### Reading passage
When he did kill himself months later, the secret still would have been buried with him had his parents not received likely the most unusual phone call grieving parents could ever expect.

Mayk wrote:

There would be an autopsy. It would be a few days before Owen’s body would be brought home for burial. Tom and Kathy headed back to the Lehigh Valley. In the years that followed, the exact sequence of events on one of the worst days of their life would blur a bit. Kathy no longer remembers whether she received the call in the car en route to Allentown or back home on Jonagold Road. But she remembers what the caller—a young man named Chris Nowinski—would ask her within hours of learning her youngest child had killed himself.

“Mrs. Thomas,” he would say. “Can we have Owen’s brain?”

They said yes.

Birth of a diagnosis

Nowinski and other key people in the fate of Owen’s brain are introduced in Mayk’s prologue before the description of the big Parkland district title game.

Nowinski worked at Boston University’s CTE Center, where Dr. Ann McKee did the initial analysis of Owen’s brain. She was also the leading authority on CTE. Mayk describes the condition:

CTE is… a progressive degenerative brain disease caused by repeated brain trauma. The trauma can be in the form of powerful blows to the head that cause concussions. It also can come from other jarring blows that cause the brain to rattle within the skull like an amusement park bumper car. Such blows are sustained by soldiers exposed to bomb blasts in combat and by football players, soccer players, hockey players, boxers. Researchers assessing traumatic brain injury in sports call this second category of trauma subconcussive hits. While such hits are not powerful enough to cause a full-blown concussion, in 2010 researchers began to realize that they were enough to do the damage that can lead to CTE.

### Set of tasks
1. Retype the passage about Owen's brain from "When he did" up to and including "had killed himself.".
2. Summarize the passage about Owen's brain in two sentences.

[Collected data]
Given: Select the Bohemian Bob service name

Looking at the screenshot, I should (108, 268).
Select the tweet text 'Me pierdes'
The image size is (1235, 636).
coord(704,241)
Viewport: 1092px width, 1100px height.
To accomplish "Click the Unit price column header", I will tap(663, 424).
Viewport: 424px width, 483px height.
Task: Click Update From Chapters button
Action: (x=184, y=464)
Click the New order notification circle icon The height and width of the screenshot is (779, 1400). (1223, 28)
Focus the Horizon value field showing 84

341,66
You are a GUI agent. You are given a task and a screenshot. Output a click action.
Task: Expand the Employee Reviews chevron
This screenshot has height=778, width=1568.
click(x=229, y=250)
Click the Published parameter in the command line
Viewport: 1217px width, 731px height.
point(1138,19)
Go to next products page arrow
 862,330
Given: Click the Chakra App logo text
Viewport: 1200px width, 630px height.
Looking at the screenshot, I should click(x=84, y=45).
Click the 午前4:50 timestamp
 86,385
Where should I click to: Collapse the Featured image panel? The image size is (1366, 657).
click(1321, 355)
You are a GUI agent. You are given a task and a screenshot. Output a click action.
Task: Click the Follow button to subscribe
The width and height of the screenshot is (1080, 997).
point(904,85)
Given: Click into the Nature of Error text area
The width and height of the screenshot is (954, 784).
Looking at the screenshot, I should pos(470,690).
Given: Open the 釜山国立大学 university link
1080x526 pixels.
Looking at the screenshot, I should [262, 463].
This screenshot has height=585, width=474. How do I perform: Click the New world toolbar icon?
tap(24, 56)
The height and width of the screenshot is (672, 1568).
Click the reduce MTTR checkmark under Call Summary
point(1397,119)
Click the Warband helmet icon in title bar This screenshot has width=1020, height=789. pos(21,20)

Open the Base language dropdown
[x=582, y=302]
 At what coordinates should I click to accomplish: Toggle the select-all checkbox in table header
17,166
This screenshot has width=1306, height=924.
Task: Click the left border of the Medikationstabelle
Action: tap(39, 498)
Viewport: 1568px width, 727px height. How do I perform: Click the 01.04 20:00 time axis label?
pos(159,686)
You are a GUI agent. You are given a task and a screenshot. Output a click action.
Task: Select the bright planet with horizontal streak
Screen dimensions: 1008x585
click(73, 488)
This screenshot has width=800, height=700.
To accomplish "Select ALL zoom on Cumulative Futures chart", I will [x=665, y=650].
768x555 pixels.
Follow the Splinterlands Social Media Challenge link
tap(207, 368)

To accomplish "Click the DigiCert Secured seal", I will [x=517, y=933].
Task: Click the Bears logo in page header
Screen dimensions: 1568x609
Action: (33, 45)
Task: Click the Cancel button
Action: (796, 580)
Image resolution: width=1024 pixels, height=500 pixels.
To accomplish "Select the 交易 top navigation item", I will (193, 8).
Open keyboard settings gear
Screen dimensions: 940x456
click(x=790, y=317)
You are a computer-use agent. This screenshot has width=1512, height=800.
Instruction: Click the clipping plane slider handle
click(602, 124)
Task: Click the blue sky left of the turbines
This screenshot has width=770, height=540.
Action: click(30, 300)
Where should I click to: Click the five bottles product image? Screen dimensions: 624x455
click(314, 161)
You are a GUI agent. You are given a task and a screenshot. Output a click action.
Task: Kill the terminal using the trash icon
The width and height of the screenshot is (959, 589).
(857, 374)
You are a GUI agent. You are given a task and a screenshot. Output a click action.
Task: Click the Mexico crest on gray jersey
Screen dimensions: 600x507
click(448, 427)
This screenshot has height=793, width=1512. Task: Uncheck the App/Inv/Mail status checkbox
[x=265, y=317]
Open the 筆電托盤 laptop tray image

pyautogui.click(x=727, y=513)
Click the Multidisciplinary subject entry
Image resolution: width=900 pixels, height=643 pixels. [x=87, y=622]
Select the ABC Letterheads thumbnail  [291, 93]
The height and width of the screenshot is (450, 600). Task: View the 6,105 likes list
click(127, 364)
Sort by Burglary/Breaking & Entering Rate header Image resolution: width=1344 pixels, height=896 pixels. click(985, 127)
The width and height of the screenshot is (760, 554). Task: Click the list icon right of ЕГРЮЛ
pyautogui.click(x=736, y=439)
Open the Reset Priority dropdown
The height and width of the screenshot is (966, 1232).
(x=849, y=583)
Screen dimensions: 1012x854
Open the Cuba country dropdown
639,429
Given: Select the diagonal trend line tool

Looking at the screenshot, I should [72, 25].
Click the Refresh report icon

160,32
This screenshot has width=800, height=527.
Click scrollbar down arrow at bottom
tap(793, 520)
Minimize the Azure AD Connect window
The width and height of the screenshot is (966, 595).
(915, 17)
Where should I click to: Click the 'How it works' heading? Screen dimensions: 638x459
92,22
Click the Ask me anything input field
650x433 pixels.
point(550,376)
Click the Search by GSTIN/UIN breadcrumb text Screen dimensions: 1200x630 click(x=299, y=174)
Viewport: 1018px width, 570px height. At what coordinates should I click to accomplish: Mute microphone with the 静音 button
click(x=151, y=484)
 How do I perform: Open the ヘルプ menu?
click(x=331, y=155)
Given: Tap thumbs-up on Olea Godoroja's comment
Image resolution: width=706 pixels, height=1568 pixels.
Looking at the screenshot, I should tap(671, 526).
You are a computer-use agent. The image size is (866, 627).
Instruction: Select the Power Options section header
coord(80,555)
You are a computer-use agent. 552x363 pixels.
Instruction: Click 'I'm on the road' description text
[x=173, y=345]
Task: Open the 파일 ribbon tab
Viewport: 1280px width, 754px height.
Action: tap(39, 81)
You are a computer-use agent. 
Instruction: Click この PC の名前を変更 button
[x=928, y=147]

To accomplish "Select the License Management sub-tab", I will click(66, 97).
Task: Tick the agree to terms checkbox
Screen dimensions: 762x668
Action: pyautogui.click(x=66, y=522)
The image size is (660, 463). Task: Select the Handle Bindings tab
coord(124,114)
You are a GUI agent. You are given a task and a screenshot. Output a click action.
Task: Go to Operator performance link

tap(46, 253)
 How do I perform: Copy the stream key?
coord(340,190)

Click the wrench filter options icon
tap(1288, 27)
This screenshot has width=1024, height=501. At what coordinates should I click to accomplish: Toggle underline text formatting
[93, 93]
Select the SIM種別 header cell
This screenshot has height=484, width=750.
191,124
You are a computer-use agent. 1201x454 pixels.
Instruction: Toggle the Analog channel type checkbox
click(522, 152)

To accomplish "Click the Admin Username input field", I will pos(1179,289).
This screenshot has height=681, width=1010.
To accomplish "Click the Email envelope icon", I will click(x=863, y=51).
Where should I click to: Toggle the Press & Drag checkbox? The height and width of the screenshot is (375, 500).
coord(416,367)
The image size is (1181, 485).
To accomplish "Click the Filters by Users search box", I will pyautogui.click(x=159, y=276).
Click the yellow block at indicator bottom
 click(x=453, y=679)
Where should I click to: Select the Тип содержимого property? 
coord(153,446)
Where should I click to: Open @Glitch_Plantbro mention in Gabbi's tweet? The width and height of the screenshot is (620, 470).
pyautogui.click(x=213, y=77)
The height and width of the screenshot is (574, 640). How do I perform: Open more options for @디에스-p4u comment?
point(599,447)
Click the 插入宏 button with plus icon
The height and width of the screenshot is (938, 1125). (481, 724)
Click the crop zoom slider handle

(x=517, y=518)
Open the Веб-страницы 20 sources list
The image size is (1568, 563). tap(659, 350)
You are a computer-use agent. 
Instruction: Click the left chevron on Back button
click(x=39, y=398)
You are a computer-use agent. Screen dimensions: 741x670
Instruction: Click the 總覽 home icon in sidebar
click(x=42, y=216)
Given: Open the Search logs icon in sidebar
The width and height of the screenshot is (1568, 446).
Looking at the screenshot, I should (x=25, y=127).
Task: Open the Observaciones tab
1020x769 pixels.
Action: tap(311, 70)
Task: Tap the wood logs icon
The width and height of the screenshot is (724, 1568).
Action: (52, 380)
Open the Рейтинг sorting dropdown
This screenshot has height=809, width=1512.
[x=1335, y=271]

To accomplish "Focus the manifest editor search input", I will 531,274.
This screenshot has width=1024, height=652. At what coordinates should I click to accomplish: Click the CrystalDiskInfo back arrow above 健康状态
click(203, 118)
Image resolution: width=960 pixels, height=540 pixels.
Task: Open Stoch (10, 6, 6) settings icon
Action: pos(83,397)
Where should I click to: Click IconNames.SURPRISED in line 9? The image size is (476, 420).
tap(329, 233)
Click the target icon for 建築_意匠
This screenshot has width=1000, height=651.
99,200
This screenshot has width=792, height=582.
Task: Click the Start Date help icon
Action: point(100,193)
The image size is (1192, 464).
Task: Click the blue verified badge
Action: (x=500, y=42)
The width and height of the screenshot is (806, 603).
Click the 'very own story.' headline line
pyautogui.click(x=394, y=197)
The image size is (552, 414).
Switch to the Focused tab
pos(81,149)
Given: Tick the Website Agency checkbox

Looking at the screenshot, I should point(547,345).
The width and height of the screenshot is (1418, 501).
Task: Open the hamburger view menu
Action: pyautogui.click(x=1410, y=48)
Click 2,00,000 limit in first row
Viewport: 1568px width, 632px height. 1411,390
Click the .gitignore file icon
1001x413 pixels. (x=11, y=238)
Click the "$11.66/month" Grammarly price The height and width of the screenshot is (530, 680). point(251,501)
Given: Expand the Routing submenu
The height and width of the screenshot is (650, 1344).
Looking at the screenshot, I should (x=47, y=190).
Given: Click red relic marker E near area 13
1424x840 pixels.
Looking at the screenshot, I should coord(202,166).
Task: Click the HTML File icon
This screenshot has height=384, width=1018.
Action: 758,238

### Solutions to the problems
1.
When he did kill himself months later, the secret still would have been buried with him had his parents not received likely the most unusual phone call grieving parents could ever expect.

Mayk wrote:

There would be an autopsy. It would be a few days before Owen’s body would be brought home for burial. Tom and Kathy headed back to the Lehigh Valley. In the years that followed, the exact sequence of events on one of the worst days of their life would blur a bit. Kathy no longer remembers whether she received the call in the car en route to Allentown or back home on Jonagold Road. But she remembers what the caller—a young man named Chris Nowinski—would ask her within hours of learning her youngest child had killed himself.

2. Within hours of learning that her youngest child, Owen, had killed himself, Kathy Thomas got a call from Chris Nowinski asking for Owen's brain, and the parents said yes. Nowinski worked at Boston University's CTE Center, where Dr. Ann McKee, the leading authority on CTE, did the initial analysis of the brain; CTE is a progressive degenerative brain disease caused by repeated brain trauma, which can come from concussions or from subconcussive hits.